◆ **WORK INSTRUCTION**:
Determine the number of lines of the records below that include "computer". Respond with the number and no other text.

(Beginning of DATA FOR PROCESSING)

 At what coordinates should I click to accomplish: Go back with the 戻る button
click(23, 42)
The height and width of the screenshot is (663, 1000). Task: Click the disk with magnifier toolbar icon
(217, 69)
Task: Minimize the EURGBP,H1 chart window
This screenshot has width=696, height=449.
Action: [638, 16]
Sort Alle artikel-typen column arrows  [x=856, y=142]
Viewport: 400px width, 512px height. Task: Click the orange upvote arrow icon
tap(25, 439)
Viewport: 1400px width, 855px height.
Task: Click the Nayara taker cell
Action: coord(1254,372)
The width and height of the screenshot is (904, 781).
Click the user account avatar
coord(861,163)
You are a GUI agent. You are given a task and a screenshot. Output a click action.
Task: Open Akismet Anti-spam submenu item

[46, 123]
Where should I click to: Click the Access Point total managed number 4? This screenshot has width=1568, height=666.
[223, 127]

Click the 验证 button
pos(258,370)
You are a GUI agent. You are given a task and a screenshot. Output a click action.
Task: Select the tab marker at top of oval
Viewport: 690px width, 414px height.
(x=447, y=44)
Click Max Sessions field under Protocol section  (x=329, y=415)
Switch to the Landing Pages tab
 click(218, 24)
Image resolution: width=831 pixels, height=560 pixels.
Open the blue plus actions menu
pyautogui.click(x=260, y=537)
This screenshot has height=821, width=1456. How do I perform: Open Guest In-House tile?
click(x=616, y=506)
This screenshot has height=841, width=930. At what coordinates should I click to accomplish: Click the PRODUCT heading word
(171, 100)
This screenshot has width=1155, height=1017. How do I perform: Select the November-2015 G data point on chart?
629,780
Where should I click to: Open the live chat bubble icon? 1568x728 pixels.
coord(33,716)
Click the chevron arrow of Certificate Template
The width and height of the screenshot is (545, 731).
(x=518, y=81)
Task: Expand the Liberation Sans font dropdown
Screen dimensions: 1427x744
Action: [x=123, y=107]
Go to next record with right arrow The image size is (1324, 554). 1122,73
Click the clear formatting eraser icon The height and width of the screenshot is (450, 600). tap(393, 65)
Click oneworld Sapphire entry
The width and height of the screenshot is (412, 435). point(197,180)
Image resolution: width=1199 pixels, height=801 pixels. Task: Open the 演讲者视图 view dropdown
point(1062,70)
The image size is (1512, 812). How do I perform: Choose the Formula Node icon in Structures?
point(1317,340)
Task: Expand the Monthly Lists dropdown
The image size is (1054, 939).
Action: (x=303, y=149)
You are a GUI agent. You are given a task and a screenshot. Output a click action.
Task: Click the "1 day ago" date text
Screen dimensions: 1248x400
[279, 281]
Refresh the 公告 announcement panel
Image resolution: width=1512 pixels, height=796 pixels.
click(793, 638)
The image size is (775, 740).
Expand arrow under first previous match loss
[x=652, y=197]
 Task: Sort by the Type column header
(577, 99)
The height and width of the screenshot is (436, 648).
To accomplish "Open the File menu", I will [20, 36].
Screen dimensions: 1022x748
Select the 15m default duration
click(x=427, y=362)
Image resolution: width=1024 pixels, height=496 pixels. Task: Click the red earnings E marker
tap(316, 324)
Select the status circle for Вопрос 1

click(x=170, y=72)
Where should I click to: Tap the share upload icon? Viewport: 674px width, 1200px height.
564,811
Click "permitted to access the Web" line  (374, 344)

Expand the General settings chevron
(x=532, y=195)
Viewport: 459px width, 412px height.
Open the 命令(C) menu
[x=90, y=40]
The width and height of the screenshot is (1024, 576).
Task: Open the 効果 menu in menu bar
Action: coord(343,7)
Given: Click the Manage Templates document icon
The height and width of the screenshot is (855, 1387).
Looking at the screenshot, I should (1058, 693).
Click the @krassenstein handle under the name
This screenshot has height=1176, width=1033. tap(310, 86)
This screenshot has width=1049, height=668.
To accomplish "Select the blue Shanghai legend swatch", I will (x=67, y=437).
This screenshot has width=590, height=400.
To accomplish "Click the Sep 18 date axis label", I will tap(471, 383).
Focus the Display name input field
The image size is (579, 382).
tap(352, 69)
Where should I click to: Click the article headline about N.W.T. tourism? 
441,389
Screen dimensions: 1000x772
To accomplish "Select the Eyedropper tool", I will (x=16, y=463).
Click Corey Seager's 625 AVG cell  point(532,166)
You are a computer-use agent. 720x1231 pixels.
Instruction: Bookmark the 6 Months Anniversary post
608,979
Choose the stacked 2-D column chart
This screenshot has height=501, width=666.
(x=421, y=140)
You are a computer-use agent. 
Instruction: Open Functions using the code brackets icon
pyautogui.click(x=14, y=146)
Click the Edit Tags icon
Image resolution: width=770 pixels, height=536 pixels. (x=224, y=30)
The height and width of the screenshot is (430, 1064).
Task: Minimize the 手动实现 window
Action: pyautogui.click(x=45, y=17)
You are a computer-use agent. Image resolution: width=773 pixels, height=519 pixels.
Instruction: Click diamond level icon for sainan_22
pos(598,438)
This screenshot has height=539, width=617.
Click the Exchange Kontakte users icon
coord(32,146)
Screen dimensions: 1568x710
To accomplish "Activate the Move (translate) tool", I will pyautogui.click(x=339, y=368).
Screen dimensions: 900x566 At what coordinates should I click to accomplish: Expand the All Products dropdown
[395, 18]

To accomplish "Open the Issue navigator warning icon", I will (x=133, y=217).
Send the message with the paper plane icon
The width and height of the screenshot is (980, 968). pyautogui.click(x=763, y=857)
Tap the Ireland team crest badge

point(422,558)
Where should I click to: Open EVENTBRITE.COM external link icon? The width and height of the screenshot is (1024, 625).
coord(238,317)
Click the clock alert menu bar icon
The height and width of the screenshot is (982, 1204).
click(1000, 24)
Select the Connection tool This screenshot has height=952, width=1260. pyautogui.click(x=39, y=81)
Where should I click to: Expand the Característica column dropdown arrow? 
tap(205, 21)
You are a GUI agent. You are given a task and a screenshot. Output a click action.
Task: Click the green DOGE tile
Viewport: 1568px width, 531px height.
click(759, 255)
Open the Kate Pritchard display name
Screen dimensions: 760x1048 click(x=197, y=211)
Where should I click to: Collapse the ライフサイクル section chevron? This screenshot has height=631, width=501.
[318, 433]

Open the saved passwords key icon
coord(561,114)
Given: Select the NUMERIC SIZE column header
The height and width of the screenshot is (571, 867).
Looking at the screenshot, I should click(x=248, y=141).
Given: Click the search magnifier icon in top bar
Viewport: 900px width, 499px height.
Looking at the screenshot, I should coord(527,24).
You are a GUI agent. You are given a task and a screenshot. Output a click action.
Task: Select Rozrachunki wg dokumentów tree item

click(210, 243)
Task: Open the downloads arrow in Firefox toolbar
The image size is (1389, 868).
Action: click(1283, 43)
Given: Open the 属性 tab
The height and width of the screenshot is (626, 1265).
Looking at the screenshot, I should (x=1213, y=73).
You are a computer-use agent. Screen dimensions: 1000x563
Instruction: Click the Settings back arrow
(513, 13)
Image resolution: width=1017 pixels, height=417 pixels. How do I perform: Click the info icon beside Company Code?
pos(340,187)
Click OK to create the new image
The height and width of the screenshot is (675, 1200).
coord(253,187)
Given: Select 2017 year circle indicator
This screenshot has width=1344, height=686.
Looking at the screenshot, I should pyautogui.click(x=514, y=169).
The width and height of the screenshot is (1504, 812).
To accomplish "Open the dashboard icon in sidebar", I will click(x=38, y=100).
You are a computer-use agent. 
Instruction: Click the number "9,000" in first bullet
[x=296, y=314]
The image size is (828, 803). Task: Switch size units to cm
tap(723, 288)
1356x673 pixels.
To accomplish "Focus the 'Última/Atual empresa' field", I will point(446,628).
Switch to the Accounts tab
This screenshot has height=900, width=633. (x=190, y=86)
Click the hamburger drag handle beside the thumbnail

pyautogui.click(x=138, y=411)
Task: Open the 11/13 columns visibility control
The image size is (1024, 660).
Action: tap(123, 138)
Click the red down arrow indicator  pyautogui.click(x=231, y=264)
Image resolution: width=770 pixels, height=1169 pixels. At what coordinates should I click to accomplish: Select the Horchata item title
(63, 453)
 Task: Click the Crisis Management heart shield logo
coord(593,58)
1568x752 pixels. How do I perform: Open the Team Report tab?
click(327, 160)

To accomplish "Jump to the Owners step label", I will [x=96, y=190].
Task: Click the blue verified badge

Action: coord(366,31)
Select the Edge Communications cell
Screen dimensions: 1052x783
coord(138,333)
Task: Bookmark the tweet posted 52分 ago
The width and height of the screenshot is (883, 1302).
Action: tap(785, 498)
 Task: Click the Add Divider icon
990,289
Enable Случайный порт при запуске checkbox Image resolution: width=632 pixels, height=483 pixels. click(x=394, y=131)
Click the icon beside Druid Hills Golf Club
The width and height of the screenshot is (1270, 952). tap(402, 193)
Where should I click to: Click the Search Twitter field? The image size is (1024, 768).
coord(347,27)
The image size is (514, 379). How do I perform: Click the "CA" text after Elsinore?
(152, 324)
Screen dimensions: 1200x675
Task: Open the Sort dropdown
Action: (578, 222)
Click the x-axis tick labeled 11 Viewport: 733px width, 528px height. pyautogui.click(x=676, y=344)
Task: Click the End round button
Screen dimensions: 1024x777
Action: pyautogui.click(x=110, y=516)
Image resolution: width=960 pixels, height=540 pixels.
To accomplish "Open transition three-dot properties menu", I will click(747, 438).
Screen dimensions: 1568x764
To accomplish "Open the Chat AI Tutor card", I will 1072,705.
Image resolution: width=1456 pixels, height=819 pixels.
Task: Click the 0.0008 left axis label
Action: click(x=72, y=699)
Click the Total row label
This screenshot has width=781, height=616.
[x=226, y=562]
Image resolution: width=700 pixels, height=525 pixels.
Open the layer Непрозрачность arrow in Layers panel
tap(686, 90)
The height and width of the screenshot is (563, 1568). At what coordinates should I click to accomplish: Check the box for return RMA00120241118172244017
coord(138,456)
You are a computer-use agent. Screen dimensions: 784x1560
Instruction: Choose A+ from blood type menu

(End of DATA FOR PROCESSING)

◆ **ANSWER**:
6